Pensativo, Norbert terminou de tomar a champanhe no copo, serviu-se de mais, e sentiu-se melhor.
— Deve cuidar de si mesmo também — disse ele, mantendo a voz baixa, julgando que o momento era oportuno. — Tem de pensar no futuro, não em umas poucas peças de seda e ovos de bicho-da-seda. Pense no grande jogo, o jogo americano. Com nossos contatos, podemos comprar qualquer quantidade de armamentos britânicos, franceses ou prussianos... acabamos de assinar um contrato de exclusividade para representar a Krupp no Extremo Oriente... a melhores preços do que a Struan pode lhe oferecer, e entregar tudo no Havaí, a fim de ser baldeado para... qualquer lugar, sem perguntas.
— Beberei a isso.
— O que você quiser podemos providenciar mais depressa e mais barato. — Norbert tornou a encher os copos. — Gosto de Dom Pérignon, é melhor do que a Tatt... aquele velho monge sabia tudo sobre cor e açúcar, e a falta dele. Como o açúcar havaiano... ouvi dizer que será tão caro este ano que se tornará quase um tesouro nacional, para o Norte ou o Sul.
O copo de Dmitri parou em pleno ar.
— E o que isso significa?
— Significa, só aqui entre nós, que a Brock and Sons tem o controle da colheita deste ano, e que a Struan não chegará a ter um saco de cinqüenta quilos, e por isso seu negócio com eles não vai acontecer.
— Quando isso se tornará do conhecimento público? — indagou Dmitri, os olhos reduzidos a fendas.
— Gostaria de participar? Do nosso negócio? Podemos aproveitar um agente de confiança para os Estados Unidos, Norte e Sul.

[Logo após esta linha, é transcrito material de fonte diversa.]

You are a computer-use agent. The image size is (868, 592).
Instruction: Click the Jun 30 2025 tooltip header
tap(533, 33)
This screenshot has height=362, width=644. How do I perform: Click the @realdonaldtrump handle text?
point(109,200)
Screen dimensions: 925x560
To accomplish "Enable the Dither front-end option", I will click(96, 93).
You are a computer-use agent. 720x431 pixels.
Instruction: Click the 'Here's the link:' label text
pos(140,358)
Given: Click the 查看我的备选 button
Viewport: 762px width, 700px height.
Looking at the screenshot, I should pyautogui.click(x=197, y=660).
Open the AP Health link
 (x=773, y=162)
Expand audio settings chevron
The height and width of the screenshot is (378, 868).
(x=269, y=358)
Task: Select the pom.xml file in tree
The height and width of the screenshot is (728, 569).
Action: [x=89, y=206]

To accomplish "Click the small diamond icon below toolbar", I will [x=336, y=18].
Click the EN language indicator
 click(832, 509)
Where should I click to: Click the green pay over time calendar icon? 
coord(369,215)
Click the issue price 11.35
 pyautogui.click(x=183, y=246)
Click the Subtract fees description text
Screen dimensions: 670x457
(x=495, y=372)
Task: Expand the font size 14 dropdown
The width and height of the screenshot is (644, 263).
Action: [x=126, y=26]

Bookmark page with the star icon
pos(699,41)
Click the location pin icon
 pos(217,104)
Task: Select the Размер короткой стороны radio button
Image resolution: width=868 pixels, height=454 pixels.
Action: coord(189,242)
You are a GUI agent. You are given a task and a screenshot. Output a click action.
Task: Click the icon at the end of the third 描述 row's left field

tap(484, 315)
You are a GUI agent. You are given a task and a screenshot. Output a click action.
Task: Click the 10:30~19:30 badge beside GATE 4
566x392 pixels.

Dmitri serviu mais champanhe para ambos, apreciando a sensação do copo gelado.
— Em troca do quê?
— Um brinde: à extinção da Casa Nobre.
Por toda Iocoama, outros brindes estavam sendo feitos, pela notícia da morte de Culum e a ascensão de um novo tai-pan, assim como em salas de diretoria por todo o Extremo Oriente, e em outros lugares que negociavam com a Ásia. Alguns brindes eram comemorativos, outros vingativos, alguns celebravam a sucessão, outros encomendavam todos os ossos de todos os Struans ao demônio, alguns rezavam pelo sucesso deles, mas os homens de negócio, sem exceção, avaliavam como o fato os afetaria, pois a Struan, quer gostassem ou não, era a Casa Nobre.
Na legação francesa, Angelique retiniu corpos, tomou um gole de champanhe, cautelosa, o copo ordinário, jamais à altura da bebida que continha.
— Concordo, monsieur Vervene.
Pierre Vervene era o chargé d’affairs, um homem calvo e cansado, na casa dos quarenta anos.